The application is simple. If you run it with no flags or arguments it will read the PulseConfig.toml file and read those files listed there. If you include arguments but no flags then the arguments must be filepaths to logs you want to read. EX LogPulse someFile.log anotherFile.log waitHereIsAnother.log.
LogPulse accepts one flag -api. It accepts a file on an endpoint in the body and runs the algorithm. It will email the user when it is done with all the anomalies it could find (we are using MailGun). If you wanted to run local you could supply an SMTP config file (location is set in PulseConfig.toml and must be a toml file). This is were the credentials are so you are able to send emails locally. You could have the SMTP config file setup and run LogPulse without the -api flag and it would send emails as well. If no email option is set it will save all emails (subject and body) to the output file that is specified in the PulseConfig.toml
- As A Package
- [Video Demonstration] (https://youtu.be/KddVBH__ZHw)
- Install
- Running
- Team
- Support
To use the algorithm just import the package as such!
import "github.com/gophergala2016/Pulse/pulse"
This package exposes the Run(chan string, func(string)) function. You just need to create a channel that you are going to use. It does require that it is passed in line by line as well. The func(string) is a function that is called whenever an unusual string comes by. It is highly recommended that if this is being written to a file to buffer a few strings before you write. Then when you have read all strings dump the rest of the buffer in the file.
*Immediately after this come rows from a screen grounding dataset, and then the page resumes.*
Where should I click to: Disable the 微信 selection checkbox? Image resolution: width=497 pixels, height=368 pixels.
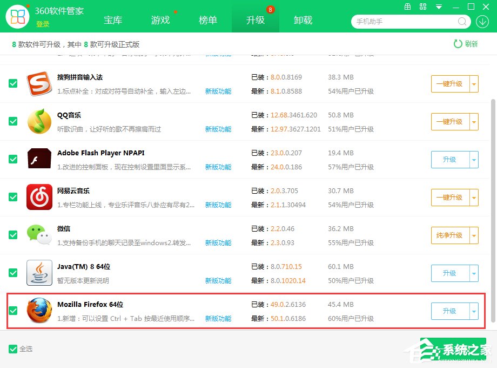[x=12, y=235]
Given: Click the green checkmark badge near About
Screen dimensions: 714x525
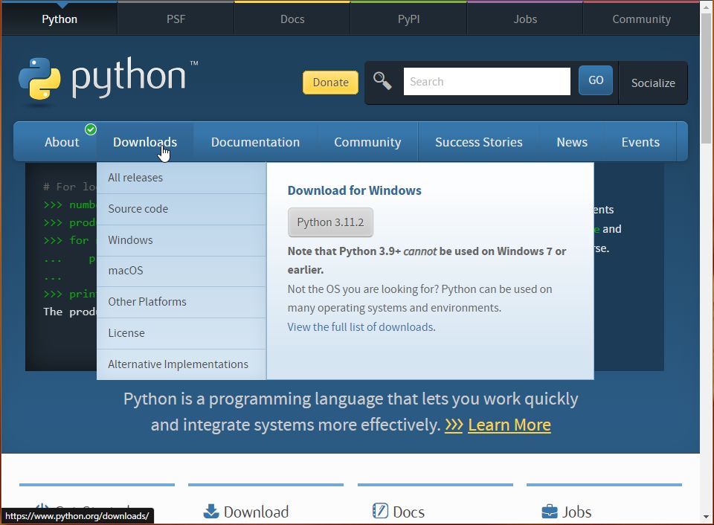Looking at the screenshot, I should (91, 129).
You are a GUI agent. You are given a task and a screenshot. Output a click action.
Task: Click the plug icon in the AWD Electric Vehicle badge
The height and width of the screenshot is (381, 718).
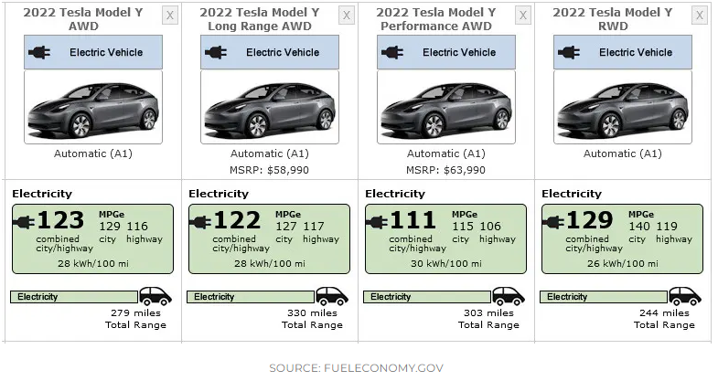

Installing is as simple as:
go get github.com/gophergala2016/Pulse/LogPulse
go run main.go <Path/to/File>
The PulseConfig.toml needs to be located in the same directory as your executable. The file should look similar to this:
LogList = [
"demoData/kern.log.1",
"demoData/kern.log.2"
]
EmailList = [
"[email protected]",
"[email protected]",
"[email protected]"
]
OutputFile = "PulseOut.txt"
SMTPConfig = "SMTP.toml"
Port = 8080
LogList is a list of strings. This is where the log files are located that you want pulse to read.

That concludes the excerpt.